U.K. Growth Slows as Services Slump to 12-Year Low
The U.K. economy grew less than previously estimated in the first quarter, dragged down by the weakest services expansion in 12 years.
Gross domestic product rose 0.3 percent in the three months through March, the least in three years, the Office for National Statistics said in London today. The result was lower than the 0.4 percent reported on May 23, which was the median forecast of 32 economists in a Bloomberg News survey. From a year earlier, the economy expanded 2.3 percent.
Falling house prices, stumbling consumer confidence and a contraction in services from banks to airlines have already hurt the popularity of Gordon Brown, who marks his first year as prime minister today.
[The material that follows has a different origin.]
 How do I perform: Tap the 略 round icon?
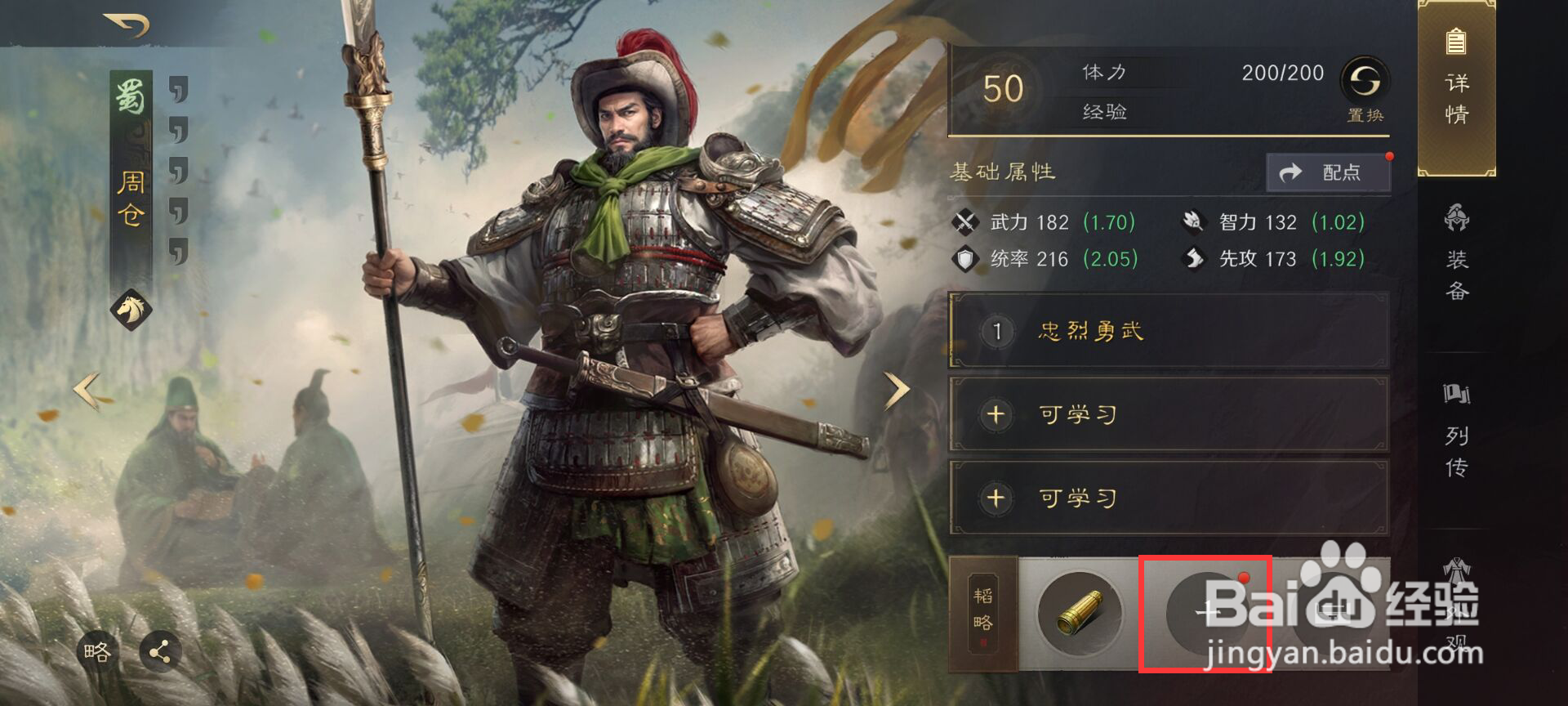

Bank of England Governor Mervyn King said yesterday that economic growth must ease to contain inflation, stoked by record oil prices.
“There are clearly signs that growth will slow sharply,'' said Amit Kara, an economist at UBS AG in London who formerly worked for the Bank of England. “The second quarter will be even weaker. Household spending is holding up but it's just a matter of time before that cracks.''
Financial institutions worldwide have lost or written down $400 billion following the collapse of the U.S. subprime mortgage market. Shareholders of HBOS Plc, the U.K.'s biggest mortgage lender, yesterday approved a 4 billion-pound ($7.8 billion) rights offer to raise funds. Barclays Plc and Bradford & Bingley are also turning to investors to replenish their balance sheets.
Stock Losses
The U.K.'s benchmark FTSE 100 stock index has dropped 15 percent this year, and was little changed today at 5,510.20 as of 10:44 a.m. in London.
Confidence among European executives and consumers dropped more than economists forecast this month, and European retail sales plunged in June, reports showed today. French gross domestic product rebounded less than initially estimated in the first quarter, the French statistics office said.
Services increased 0.3 percent in the quarter, the least since the final three months of 1995. Gross fixed capital formation fell, led by a 3.9 percent drop in dwellings, the biggest decline since 2000.
King said on May 14 that the country may experience the “odd quarter or two'' of contraction. The bank predicted that the annual rate of economic expansion will drop to around 1 percent early next year, the lowest since 1992.
Consumer Spending
Household spending, which drove the fastest expansion in three years in 2007, is set to slow, King said easy payday loan. Higher fuel prices and the dearth of credit pushed consumer confidence to the lowest level since Margaret Thatcher was ousted from office in 1990, GfK NOP Ltd. said May 30.
Still, household spending rose 1.1 percent in the quarter, the most since the end of 2006. Retail sales unexpectedly rose the most in two decades in May, the statistics office said.
“If growth doesn't slow enough, the Bank of England will engineer what's required,'' said Matthew Sharratt, an economist at Bank of America Corp. in London. “We'll see a sharp cut in disposable incomes because of oil prices. Growth could stall.''
Consumers may have financed spending by digging into savings. The savings ratio dropped to 1.1 percent in the first three months of the year, the lowest since the final quarter of 1959. Real disposable incomes fell by 1 percent in the quarter, the weakest since 1999, the statistics office said.
Interest-Rate Vote
Central bank policy makers voted 8-1 to keep the benchmark interest rate at 5 percent in June, with David Blanchflower in favor of a reduction. Four other policy makers said yesterday they considered an increase because of concerns about inflation.
Consumer prices jumped 3.3 percent in May from a year earlier, the most in more than a decade, and King said yesterday the rate may exceed 4 percent later this year. The bank aims to keep the inflation rate at 2 percent.
“The economic slowdown will need to be sufficient to ensure that inflation does not persist above the target,'' King said yesterday. “But at the same time, we need to avoid a slowdown that is so pronounced that it would pull inflation down, not just to the target, but below.''
House prices declined by the most this year in June as buyers shunned the market, Rightmove Plc said this week. Services contracted for the first time in five years, a report by the Charted Institute of Purchasing and Supply showed June 4.
The 12 percent decline of the pound against a basket of trading partners may help manufacturers weather the slowdown. Exports rose 0.6 percent in the first three months of the year.
The current account deficit shrank to 8.4 billion pounds ($16.5 billion), the least in almost three years, driven by 7.9 billion pounds in banking losses from overseas companies, the statistics office said in a separate report today.